#### Data for review
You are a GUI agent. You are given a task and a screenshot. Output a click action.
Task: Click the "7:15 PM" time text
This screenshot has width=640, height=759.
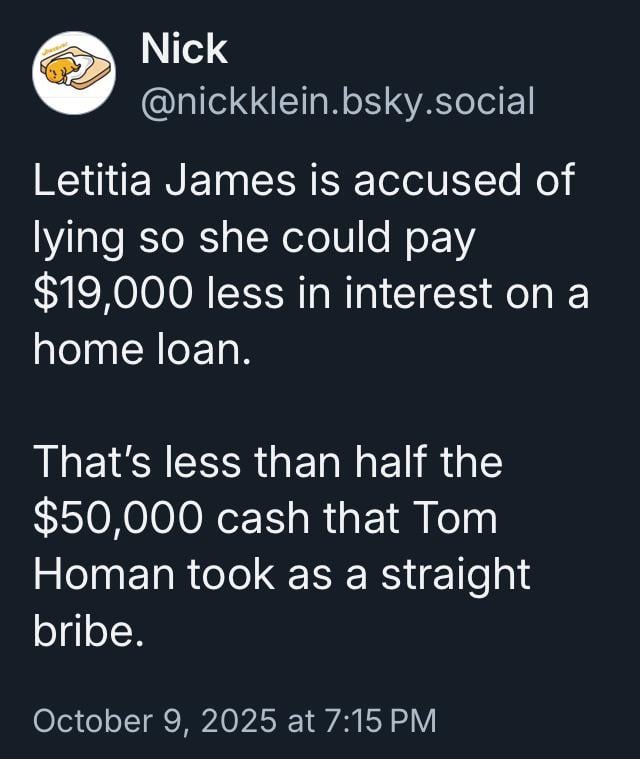pyautogui.click(x=378, y=721)
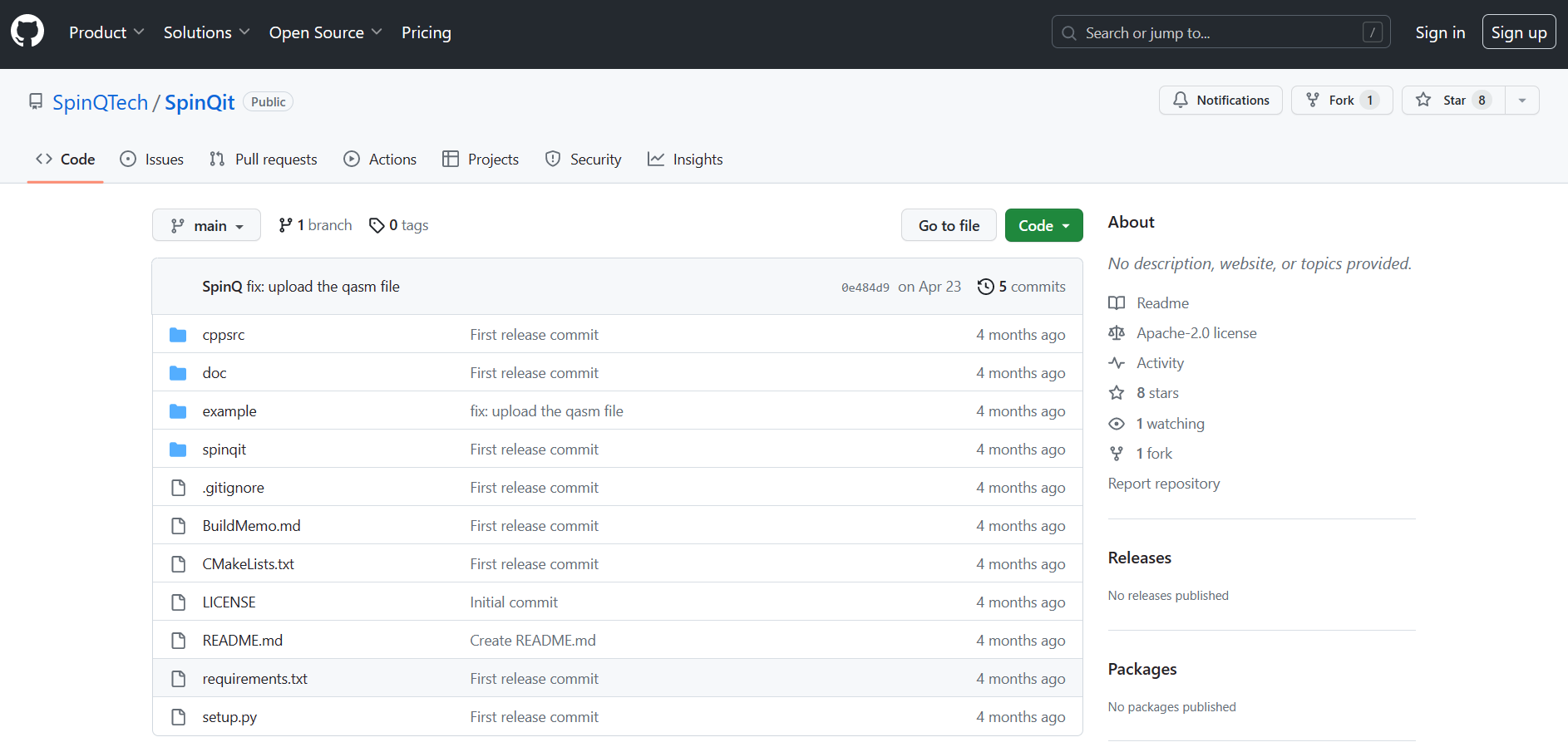Switch to the Issues tab

click(152, 160)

#### Task prompt
A word-for-word copy of the material is required; pictures stay out of it.

#### Completed task
You are a GUI agent. You are given a task and a screenshot. Output a click action.
Task: Click the "7:15 PM" time text
This screenshot has width=640, height=759.
pyautogui.click(x=378, y=721)
Switch to the Issues tab

click(152, 160)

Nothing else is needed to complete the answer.